What the task requires » Update the data below so that every instance of "Invite Members" becomes "Add Members". Keep everything else unchanged.

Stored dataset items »
================
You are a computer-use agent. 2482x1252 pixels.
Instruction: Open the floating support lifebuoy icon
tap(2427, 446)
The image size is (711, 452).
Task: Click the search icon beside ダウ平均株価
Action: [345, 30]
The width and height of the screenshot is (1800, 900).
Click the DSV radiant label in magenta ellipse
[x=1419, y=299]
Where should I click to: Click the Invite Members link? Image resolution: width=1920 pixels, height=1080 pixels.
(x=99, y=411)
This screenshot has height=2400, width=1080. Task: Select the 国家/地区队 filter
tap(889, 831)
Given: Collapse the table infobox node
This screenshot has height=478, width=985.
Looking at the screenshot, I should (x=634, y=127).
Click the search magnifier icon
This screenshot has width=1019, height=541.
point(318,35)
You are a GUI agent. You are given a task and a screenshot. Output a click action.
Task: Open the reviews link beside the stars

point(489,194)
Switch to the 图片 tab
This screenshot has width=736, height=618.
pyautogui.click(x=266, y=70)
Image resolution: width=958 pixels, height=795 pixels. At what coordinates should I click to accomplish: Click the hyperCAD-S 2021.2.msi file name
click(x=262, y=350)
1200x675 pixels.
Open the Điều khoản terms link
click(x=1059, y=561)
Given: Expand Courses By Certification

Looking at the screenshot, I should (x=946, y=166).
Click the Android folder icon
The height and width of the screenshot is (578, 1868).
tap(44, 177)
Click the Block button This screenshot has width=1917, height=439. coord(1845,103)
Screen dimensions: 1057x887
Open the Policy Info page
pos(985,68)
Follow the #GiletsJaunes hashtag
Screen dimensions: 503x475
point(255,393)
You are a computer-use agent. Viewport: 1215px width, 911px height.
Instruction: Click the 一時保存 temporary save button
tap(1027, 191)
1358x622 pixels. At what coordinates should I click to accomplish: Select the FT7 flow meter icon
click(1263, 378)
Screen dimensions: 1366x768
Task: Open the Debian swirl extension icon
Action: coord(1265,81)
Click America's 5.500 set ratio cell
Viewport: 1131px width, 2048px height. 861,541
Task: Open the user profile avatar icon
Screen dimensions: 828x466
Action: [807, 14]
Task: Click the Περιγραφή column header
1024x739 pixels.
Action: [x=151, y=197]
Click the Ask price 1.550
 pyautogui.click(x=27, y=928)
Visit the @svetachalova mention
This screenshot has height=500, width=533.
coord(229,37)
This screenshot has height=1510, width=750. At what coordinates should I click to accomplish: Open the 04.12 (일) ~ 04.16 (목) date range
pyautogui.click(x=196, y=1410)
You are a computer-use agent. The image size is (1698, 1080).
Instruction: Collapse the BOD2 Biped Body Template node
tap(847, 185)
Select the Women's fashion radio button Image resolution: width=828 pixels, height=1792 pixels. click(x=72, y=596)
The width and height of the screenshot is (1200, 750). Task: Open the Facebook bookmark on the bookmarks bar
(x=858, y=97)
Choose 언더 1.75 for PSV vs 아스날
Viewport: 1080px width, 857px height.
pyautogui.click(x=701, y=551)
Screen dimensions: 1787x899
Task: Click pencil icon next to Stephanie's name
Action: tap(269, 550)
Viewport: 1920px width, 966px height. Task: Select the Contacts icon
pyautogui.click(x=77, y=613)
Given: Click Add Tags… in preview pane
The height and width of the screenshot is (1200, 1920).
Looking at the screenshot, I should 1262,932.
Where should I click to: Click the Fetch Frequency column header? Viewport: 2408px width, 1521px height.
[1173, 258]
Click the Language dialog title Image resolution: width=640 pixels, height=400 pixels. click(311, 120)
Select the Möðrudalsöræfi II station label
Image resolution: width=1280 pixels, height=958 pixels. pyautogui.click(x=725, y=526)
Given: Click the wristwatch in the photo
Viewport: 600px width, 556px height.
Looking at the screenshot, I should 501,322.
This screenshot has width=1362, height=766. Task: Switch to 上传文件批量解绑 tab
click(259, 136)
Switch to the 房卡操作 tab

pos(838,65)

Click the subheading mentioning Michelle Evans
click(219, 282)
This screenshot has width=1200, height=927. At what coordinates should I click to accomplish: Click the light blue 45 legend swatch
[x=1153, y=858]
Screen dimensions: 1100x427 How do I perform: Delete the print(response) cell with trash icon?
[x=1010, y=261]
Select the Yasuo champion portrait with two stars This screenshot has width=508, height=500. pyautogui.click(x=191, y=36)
================
Complete response »
You are a computer-use agent. 2482x1252 pixels.
Instruction: Open the floating support lifebuoy icon
tap(2427, 446)
The image size is (711, 452).
Task: Click the search icon beside ダウ平均株価
Action: [345, 30]
The width and height of the screenshot is (1800, 900).
Click the DSV radiant label in magenta ellipse
[x=1419, y=299]
Where should I click to: Click the Add Members link? Image resolution: width=1920 pixels, height=1080 pixels.
(x=99, y=411)
This screenshot has height=2400, width=1080. Task: Select the 国家/地区队 filter
tap(889, 831)
Given: Collapse the table infobox node
This screenshot has height=478, width=985.
Looking at the screenshot, I should (x=634, y=127).
Click the search magnifier icon
This screenshot has width=1019, height=541.
point(318,35)
You are a GUI agent. You are given a task and a screenshot. Output a click action.
Task: Open the reviews link beside the stars

point(489,194)
Switch to the 图片 tab
This screenshot has width=736, height=618.
pyautogui.click(x=266, y=70)
Image resolution: width=958 pixels, height=795 pixels. At what coordinates should I click to accomplish: Click the hyperCAD-S 2021.2.msi file name
click(x=262, y=350)
1200x675 pixels.
Open the Điều khoản terms link
click(x=1059, y=561)
Given: Expand Courses By Certification

Looking at the screenshot, I should (x=946, y=166).
Click the Android folder icon
The height and width of the screenshot is (578, 1868).
tap(44, 177)
Click the Block button This screenshot has width=1917, height=439. coord(1845,103)
Screen dimensions: 1057x887
Open the Policy Info page
pos(985,68)
Follow the #GiletsJaunes hashtag
Screen dimensions: 503x475
point(255,393)
You are a computer-use agent. Viewport: 1215px width, 911px height.
Instruction: Click the 一時保存 temporary save button
tap(1027, 191)
1358x622 pixels. At what coordinates should I click to accomplish: Select the FT7 flow meter icon
click(1263, 378)
Screen dimensions: 1366x768
Task: Open the Debian swirl extension icon
Action: coord(1265,81)
Click America's 5.500 set ratio cell
Viewport: 1131px width, 2048px height. 861,541
Task: Open the user profile avatar icon
Screen dimensions: 828x466
Action: [807, 14]
Task: Click the Περιγραφή column header
1024x739 pixels.
Action: [x=151, y=197]
Click the Ask price 1.550
 pyautogui.click(x=27, y=928)
Visit the @svetachalova mention
This screenshot has height=500, width=533.
coord(229,37)
This screenshot has height=1510, width=750. At what coordinates should I click to accomplish: Open the 04.12 (일) ~ 04.16 (목) date range
pyautogui.click(x=196, y=1410)
You are a computer-use agent. The image size is (1698, 1080).
Instruction: Collapse the BOD2 Biped Body Template node
tap(847, 185)
Select the Women's fashion radio button Image resolution: width=828 pixels, height=1792 pixels. click(x=72, y=596)
The width and height of the screenshot is (1200, 750). Task: Open the Facebook bookmark on the bookmarks bar
(x=858, y=97)
Choose 언더 1.75 for PSV vs 아스날
Viewport: 1080px width, 857px height.
pyautogui.click(x=701, y=551)
Screen dimensions: 1787x899
Task: Click pencil icon next to Stephanie's name
Action: tap(269, 550)
Viewport: 1920px width, 966px height. Task: Select the Contacts icon
pyautogui.click(x=77, y=613)
Given: Click Add Tags… in preview pane
The height and width of the screenshot is (1200, 1920).
Looking at the screenshot, I should 1262,932.
Where should I click to: Click the Fetch Frequency column header? Viewport: 2408px width, 1521px height.
[1173, 258]
Click the Language dialog title Image resolution: width=640 pixels, height=400 pixels. click(311, 120)
Select the Möðrudalsöræfi II station label
Image resolution: width=1280 pixels, height=958 pixels. pyautogui.click(x=725, y=526)
Given: Click the wristwatch in the photo
Viewport: 600px width, 556px height.
Looking at the screenshot, I should 501,322.
This screenshot has width=1362, height=766. Task: Switch to 上传文件批量解绑 tab
click(259, 136)
Switch to the 房卡操作 tab

pos(838,65)

Click the subheading mentioning Michelle Evans
click(219, 282)
This screenshot has width=1200, height=927. At what coordinates should I click to accomplish: Click the light blue 45 legend swatch
[x=1153, y=858]
Screen dimensions: 1100x427 How do I perform: Delete the print(response) cell with trash icon?
[x=1010, y=261]
Select the Yasuo champion portrait with two stars This screenshot has width=508, height=500. pyautogui.click(x=191, y=36)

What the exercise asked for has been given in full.